A compact province next door to Hanoi — home to Quan Họ folk song (UNESCO), Đình Bảng communal house, and Samsung's largest factory complex in Vietnam.

Published 2026-05-17· 5 min read· Vietnam Knowledge

Bắc Ninh is Vietnam's smallest province by area and one of its most economically important — Samsung's two largest global mobile-phone plants are here, employing nearly 100,000 people. For travellers the interest is older: the Lý dynasty (1009–1225) was founded by a man from Đình Bảng village, and the local Quan Họ love-duet tradition has been a UNESCO Intangible Heritage of Humanity since 2009. An easy half-day or day trip from Hanoi.

What to see

Đền Đô (Lý Dynasty Temple). The ancestral shrine of the eight Lý emperors, in Đình Bảng village. Rebuilt repeatedly — the present version dates to 1989 — but on the original site, with a long red-and-gold ceremonial corridor and a quiet pond. The festival on the 14th–16th of lunar March is the big annual event.

Đình Bảng Communal House (Đình làng Đình Bảng). One of the most architecturally important wooden communal houses in northern Vietnam, built in 1736. Carved beams, a sweeping curved roof. Two minutes' walk from Đền Đô.

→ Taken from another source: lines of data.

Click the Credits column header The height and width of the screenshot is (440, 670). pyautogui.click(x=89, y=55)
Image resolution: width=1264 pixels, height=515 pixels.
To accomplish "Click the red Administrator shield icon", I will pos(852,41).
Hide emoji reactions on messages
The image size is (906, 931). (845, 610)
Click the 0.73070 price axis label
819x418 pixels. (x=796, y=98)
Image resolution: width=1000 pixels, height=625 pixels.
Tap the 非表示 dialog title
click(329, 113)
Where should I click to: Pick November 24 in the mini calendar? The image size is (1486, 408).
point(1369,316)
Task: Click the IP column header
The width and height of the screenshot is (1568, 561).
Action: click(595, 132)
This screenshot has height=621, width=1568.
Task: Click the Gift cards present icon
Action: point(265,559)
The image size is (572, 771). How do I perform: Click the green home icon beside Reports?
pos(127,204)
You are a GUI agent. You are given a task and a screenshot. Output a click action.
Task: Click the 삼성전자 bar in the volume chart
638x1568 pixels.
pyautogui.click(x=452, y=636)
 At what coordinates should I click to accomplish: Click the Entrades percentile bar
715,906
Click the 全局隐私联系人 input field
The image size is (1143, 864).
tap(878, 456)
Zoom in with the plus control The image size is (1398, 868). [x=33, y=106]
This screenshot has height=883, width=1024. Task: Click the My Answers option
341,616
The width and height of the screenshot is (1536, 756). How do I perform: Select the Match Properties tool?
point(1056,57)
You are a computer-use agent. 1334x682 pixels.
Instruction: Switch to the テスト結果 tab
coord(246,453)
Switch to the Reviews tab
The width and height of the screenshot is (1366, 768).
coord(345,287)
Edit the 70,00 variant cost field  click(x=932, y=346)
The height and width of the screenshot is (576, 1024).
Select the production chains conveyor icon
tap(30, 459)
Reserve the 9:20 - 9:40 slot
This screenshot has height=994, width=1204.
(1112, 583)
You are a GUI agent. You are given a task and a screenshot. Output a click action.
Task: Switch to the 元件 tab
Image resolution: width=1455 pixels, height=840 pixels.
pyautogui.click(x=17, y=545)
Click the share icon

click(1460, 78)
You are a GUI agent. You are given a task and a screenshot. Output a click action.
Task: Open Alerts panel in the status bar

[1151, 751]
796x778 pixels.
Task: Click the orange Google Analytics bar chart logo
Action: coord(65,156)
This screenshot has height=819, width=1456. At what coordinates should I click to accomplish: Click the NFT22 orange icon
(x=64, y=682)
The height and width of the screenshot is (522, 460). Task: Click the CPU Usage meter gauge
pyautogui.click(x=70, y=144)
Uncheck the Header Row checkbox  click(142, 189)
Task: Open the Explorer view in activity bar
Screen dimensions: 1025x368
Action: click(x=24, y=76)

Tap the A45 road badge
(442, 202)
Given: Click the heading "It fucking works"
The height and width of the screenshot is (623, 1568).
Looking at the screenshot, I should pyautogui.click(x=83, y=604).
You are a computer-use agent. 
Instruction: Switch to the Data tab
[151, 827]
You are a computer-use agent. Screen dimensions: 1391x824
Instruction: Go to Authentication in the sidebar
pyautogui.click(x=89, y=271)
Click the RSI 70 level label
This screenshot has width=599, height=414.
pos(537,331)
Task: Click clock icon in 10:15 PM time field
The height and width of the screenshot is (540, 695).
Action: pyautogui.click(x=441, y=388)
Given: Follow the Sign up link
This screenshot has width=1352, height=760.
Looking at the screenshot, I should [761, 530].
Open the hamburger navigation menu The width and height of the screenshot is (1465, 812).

Bút Tháp Pagoda. A 17th-century Buddhist temple with one of the country's most famous carvings — a thousand-eye, thousand-arm Quan Âm (Avalokiteśvara) statue. Worth the 20-minute detour from Đền Đô.

Đồng Kỵ village. Famous wood-carving and furniture village; large workshops carve hardwood altars, screens and dining sets for the Hanoi market. Worth a wander if traditional crafts interest you.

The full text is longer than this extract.